Modules 48-49 Flashcards
(25 cards)
Fordism
The economic and social arrangement based on the mass production of standardized goods, high Labor union membership rates, and full time manufacturing employment, and high factory wages that enables mass consumption.
Corporate Disinvestment
A process in which companies stop investing in factory construction, equipment, and improvement and begin selling off assets, such as machinery, buildings and land.
Offshoring
The relocation of manufacturing and support services from 1 country to another.
Outsourcing
The transfer of part of a firm’s internal operations to a 3rd party.
Deindustrialization
The decline, and sometimes complete disappearance, of employment in the manufacturing sector in the core’s industrial centers.
Special Economic Zone
Specific area within a country’s borders where business and trade laws are different from those in the rest of the country.
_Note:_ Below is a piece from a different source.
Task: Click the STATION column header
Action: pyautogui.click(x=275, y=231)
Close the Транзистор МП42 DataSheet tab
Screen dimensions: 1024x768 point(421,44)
Export processing zones (EPZ)
Industrial zone with special incentives to attract foreign investment to places where imported materials undergo processing or assembly before being re-exported.
Free-Trade Zones (FTZ)
Specially designates duty-free area that provides warehousing, storage, and distribution facilities for goods intended for trade or re-export.
New internal division of labor
The special shift of manufacturing from developed countries to developing countries, including that global seating of labor markets and industrial sites.
Post Fordism
The shifts from manufacturing centers to spatially dispersed production sites from standardized mass production to specialized bath production, and from a permanent workplace to temporary and contract workers.
Just-in-time Manufacturing
The production of small batches of goods as needed by customer demand.
High-Technology Industries
An industry that develops and uses the most advanced technologies available and has the highest levels of research and development.
Agglomeration Economies
Occur where firms cluster spatially in order to take advantage of geographic concentrations of skilled labor and industry supplies, specialized infrastructure, and ease of face-to-face contact with industry participants.
Multiplier Effects
The creation of new business and jobs in other industries as the result of investment in a different industry.
Growth Poles
Geographically pinpointed center of economic activity organized around a designated industry, commonly in the high-tech sector.
Sustainable development
Development that meets present consumption needs without compromising the ability of future generations to meet their consumption needs.
Resource Depletion
The consumption of natural resources faster than they can be replenished.
Environmental Pollution
The contamination of the physical (air, water,earth) and biological components of the environment to the point that normal functions are negatively affected.
Point Source Pollution
Any single identifiable source from which contaminants are discharged, such as pipe or smokestack.
Nonpoint source pollution
Contamination originally from multiple diffuse sources.
Climate Change
A long term shift in global or regional climate patterns
Cogeneration
Producing 2 forms of energy from 1 fuel.
Carbon Neutral
Achieving zero C02 releases through a combination of emissions reduction and carbon removal.
Carbon Offsets
Processes that remove or sequester (store) carbon from the atmosphere to make up for C02 emissions elsewhere.